Naming and valuing those skills in our classrooms may lead us to create new assignments, or we may reframe what we are already doing. A book review, for example, is an exercise in conveying information to a particular audience; what happens when the imagined reader is not an academic specialist but, rather, the person who picks up a free copy of the local arts-and-entertainment weekly or subscribes to The New York Times?

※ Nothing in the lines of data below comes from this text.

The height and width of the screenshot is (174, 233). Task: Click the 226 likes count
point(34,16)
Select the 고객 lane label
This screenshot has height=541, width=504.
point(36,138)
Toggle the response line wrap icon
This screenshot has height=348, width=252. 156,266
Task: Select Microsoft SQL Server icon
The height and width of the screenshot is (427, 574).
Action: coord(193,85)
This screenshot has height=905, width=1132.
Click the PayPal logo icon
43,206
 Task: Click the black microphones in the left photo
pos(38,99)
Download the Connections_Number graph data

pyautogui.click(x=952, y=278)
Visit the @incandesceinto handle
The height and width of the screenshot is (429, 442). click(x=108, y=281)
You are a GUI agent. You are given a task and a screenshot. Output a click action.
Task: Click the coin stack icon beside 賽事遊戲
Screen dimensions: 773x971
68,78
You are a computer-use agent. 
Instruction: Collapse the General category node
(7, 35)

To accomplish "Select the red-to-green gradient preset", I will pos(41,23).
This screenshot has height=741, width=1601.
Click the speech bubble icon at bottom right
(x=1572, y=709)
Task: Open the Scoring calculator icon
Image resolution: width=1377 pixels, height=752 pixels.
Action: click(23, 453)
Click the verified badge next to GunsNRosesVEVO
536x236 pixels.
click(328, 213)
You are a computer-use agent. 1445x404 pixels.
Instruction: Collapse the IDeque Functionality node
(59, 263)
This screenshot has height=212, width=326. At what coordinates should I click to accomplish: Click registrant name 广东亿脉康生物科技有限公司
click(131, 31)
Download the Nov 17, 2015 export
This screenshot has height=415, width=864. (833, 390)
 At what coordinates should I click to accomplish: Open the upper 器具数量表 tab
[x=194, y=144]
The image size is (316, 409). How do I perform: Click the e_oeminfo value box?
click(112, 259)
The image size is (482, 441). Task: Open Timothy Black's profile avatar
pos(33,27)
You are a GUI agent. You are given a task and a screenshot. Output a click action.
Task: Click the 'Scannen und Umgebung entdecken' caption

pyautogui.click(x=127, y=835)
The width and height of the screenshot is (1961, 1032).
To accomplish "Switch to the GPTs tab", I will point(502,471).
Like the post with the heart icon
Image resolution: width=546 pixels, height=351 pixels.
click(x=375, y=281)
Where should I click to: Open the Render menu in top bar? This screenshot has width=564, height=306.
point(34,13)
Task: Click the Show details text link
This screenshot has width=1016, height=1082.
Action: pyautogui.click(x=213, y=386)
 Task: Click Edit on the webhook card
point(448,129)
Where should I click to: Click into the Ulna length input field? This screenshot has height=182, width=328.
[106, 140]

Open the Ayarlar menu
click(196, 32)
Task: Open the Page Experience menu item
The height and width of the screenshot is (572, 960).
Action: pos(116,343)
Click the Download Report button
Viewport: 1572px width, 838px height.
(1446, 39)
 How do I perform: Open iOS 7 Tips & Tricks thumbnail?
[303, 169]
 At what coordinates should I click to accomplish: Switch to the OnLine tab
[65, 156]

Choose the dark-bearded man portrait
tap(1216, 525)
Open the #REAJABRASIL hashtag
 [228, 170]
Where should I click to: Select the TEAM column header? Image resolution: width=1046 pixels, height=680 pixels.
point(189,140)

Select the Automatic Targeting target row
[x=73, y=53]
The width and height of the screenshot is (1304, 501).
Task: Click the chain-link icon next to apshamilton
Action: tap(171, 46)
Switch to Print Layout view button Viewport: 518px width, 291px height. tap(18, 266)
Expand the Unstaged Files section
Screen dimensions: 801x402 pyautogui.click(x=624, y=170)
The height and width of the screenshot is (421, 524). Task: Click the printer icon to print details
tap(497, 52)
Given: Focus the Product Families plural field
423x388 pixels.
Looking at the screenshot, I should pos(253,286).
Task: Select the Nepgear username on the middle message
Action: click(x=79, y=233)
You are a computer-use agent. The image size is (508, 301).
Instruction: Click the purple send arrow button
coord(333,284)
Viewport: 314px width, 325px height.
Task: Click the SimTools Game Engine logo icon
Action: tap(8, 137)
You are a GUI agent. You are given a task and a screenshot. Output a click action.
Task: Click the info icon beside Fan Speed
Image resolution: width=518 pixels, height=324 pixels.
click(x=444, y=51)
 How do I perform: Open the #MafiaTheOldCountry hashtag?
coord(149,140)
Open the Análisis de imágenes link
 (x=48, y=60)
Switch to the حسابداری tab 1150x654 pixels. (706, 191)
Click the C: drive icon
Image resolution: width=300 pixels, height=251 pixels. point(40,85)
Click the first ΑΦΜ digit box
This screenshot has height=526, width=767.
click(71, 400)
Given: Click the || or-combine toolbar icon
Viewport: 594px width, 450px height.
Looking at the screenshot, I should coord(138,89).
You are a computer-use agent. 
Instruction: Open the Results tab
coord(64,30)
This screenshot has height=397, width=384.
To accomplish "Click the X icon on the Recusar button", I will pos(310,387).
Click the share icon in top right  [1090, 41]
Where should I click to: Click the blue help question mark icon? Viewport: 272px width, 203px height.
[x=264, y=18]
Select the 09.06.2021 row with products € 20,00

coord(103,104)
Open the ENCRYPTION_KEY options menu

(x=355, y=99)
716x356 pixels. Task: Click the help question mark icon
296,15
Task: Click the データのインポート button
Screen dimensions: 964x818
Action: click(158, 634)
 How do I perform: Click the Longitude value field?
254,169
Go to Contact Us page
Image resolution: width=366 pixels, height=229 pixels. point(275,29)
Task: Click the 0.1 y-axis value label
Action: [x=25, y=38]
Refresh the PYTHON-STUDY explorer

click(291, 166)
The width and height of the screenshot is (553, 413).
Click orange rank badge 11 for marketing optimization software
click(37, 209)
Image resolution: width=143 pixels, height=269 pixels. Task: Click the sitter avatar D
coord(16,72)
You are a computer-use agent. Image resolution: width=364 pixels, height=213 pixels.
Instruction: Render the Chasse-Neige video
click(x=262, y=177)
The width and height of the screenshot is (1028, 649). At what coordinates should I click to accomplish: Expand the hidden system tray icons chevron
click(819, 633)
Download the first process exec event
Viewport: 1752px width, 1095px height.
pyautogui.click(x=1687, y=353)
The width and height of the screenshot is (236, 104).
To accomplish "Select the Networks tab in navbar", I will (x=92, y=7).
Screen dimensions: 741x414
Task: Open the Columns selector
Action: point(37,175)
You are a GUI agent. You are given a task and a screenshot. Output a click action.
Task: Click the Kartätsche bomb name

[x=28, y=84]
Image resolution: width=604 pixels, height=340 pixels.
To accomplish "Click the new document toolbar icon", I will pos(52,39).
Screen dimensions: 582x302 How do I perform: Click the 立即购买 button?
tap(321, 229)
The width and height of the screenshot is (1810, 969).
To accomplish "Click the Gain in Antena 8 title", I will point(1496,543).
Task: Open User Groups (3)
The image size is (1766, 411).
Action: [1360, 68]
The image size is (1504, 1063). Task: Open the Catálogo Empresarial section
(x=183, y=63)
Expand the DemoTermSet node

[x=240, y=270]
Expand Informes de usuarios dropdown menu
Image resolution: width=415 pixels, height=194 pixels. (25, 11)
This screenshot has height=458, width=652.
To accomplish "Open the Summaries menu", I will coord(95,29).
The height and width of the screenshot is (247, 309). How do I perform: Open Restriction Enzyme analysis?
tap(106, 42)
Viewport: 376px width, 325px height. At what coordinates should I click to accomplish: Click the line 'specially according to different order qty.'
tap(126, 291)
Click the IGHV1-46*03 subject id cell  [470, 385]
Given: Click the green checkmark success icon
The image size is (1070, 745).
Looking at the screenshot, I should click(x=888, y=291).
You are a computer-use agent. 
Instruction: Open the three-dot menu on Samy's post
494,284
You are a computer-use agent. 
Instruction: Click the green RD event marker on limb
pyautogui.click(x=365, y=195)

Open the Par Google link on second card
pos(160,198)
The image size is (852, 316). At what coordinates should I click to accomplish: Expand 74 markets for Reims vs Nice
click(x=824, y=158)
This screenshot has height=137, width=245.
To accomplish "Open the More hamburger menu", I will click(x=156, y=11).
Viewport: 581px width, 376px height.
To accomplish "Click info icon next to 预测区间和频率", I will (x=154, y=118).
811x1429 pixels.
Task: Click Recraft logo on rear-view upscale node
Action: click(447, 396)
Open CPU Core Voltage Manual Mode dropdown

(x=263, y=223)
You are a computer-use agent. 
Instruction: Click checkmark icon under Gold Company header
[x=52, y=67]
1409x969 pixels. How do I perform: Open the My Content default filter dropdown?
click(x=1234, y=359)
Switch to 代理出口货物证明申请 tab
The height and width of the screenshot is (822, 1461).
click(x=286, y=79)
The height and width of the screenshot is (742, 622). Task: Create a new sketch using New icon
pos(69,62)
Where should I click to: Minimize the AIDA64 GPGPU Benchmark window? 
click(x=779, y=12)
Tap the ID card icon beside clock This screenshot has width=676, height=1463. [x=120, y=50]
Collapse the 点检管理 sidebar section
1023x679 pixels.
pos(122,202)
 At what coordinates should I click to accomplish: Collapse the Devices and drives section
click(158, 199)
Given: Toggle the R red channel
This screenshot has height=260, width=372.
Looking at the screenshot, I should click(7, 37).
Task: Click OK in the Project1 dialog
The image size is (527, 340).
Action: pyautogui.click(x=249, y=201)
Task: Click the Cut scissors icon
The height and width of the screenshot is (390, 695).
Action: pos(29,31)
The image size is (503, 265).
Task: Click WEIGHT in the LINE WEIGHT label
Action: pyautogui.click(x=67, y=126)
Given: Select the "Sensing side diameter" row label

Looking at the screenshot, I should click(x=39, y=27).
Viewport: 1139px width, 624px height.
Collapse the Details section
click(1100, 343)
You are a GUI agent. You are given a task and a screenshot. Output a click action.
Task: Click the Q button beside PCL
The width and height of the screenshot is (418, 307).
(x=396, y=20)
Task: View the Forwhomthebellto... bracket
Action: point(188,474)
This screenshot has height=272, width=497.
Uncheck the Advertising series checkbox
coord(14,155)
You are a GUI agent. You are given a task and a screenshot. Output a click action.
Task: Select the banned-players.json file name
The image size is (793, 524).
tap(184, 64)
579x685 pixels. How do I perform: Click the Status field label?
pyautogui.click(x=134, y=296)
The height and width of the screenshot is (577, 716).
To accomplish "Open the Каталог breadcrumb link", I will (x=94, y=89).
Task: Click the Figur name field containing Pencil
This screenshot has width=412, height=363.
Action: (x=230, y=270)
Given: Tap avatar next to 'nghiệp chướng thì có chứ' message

Second: Use the whole university. At New Mexico, we have a menu of professionalization workshops, courses, and seminars, drawing on resources that might include the Center for Teaching and Learning and the professional-development programs offered by our university’s human-resources department. We are working with our Graduate Studies office to offer career services for graduate students, and we’re encouraging them to enroll in certificate programs in historic preservation or museum studies, for example, that add to their credentials when they go on the market. We urge them to see beyond disciplinary boundaries, to approach the university as the cornucopia of knowledge, expertise, and opportunity that it is.

Third: Connect with alumni. Our department has long prided itself on the fierce loyalty and delight our alumni maintain in their connection to the university, and to the community of graduates of the program. In some fields, notably Western American, Latin American, and medieval history, our alumni gather annually at conferences, promote one another for positions inside and outside the academy, and hold tight to lifelong friendships and solidarity.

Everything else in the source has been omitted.